▶ **DIRECTIONS**: Report how many lines in the data below hold "each", with no other words.

▶ **DATA SECTION**:
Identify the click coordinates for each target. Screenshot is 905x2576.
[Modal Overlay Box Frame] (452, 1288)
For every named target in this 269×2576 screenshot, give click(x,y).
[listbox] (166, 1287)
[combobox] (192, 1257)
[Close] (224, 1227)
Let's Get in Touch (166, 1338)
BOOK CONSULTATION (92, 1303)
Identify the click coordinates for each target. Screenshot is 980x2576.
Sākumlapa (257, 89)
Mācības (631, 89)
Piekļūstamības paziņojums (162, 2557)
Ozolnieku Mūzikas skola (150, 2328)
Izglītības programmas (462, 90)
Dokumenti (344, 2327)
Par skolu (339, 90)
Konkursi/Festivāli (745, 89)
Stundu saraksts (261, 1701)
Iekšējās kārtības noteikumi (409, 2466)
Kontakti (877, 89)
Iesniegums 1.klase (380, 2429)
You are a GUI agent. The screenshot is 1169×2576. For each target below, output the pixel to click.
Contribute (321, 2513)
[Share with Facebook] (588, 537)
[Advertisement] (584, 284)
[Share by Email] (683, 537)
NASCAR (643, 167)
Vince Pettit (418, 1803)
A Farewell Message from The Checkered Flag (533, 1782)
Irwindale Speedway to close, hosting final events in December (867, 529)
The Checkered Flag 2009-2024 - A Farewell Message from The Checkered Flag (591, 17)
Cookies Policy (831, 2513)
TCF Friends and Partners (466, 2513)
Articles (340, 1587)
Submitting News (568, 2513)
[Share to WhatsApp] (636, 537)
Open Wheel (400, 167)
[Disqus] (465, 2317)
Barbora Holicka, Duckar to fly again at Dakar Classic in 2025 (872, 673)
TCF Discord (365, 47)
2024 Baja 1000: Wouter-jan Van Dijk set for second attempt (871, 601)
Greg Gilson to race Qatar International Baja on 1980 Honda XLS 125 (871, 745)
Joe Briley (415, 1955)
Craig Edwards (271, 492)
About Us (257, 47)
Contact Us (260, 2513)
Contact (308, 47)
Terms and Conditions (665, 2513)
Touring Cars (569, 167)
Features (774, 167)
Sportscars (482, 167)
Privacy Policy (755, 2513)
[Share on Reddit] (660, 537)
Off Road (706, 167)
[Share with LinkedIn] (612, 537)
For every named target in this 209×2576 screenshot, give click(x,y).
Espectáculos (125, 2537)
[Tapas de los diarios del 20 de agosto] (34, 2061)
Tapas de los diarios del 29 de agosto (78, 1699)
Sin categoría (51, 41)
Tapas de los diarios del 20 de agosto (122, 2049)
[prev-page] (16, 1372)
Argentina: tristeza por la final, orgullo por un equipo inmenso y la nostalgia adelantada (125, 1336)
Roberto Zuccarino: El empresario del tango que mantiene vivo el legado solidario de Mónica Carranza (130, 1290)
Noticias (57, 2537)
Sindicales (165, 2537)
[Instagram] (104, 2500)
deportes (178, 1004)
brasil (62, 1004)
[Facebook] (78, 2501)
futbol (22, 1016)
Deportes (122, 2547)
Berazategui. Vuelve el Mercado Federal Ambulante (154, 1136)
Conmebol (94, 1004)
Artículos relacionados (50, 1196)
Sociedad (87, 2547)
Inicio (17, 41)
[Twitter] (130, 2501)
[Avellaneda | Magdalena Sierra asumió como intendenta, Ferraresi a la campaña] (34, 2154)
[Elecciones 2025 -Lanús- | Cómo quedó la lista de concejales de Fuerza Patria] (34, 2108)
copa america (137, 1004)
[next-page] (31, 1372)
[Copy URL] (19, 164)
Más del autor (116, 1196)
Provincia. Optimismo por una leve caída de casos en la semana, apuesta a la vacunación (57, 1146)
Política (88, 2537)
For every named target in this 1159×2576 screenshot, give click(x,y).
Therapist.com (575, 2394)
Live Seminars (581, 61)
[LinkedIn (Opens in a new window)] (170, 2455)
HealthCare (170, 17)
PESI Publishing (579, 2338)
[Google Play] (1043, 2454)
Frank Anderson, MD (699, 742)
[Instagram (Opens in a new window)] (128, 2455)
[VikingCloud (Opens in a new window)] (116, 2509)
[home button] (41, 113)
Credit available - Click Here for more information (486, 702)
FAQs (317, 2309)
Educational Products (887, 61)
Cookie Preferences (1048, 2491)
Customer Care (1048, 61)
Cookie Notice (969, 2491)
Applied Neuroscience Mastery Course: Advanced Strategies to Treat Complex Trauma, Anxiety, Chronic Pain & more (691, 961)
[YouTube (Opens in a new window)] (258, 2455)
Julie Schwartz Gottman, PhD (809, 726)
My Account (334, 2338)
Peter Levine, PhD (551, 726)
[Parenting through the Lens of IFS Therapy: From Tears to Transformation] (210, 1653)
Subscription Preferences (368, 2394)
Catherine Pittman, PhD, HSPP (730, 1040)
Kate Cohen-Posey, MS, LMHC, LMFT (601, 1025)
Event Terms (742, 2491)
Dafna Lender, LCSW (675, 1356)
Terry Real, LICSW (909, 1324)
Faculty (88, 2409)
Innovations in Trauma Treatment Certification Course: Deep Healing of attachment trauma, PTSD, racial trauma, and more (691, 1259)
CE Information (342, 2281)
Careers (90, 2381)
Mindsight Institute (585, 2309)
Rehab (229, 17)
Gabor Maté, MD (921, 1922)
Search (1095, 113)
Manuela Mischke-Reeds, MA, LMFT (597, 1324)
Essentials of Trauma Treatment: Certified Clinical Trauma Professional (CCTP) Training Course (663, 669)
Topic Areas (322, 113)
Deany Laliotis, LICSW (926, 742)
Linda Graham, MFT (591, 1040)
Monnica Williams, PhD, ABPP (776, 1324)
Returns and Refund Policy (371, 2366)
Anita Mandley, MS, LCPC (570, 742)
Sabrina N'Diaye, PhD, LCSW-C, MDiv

▶ **RESULT BELOW**: 3